The owner of Limassol-based travel company ‘Peak World Adventure’, Economides is one of the leading experts on the island when it comes to mountaineering.

In past years, he led several teams to some of the highest and most spectacular peaks around the world, including Mount Kilimanjaro in Tanzania, Mount Elbrus in Russia, as well as many peaks in the Himalayas.

“The team that will be attempting to climb to the summit of Mount Aconcagua is already quite experienced,” he said.

“In the past years, they have completed treks to the top of Kilimanjaro and Elbrus, but this time it will indeed be more difficult. Everything you do on Aconcagua is a struggle!”

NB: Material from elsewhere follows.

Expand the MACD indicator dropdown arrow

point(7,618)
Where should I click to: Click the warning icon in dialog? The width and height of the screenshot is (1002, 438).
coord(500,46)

According to Economides, altitude will be the most challenging adversary for the team. Episodes of hypoxia and cerebral oedema are sadly common during mountaineering expeditions, particularly for those who lack the appropriate training.

“The lack of oxygen plays a big part in places such as Aconcagua. Even if you just turn in your own sleeping bag you will end up out of breath, so training beforehand is crucial in order for your body to acclimatise to extreme conditions,” he said.

His travel company offers personalised training programmes to perspective mountaineers at an affiliated gym in Limassol, as well as trial treks on Troodos Mountain.

“Climb high but sleep low, that’s the key. Every time we will climb around 700 metres, we will then come down by roughly 200 metres to take a break or to sleep, so that the body will gradually get used to the altitude.”

Economides is hoping that the team will be able to complete the climb in around three weeks. They will also attempt to reach the top of lower peaks in the range before giving the big one a go.

“The final climb to the summit will involve roughly 16 hours of walking during the night, with head torches and crampons, so we will need to be in perfect condition, both mentally and physically.”

Economides said all team members that will attempt to climb Mount Aconcagua have already been part of at least one past expedition with him.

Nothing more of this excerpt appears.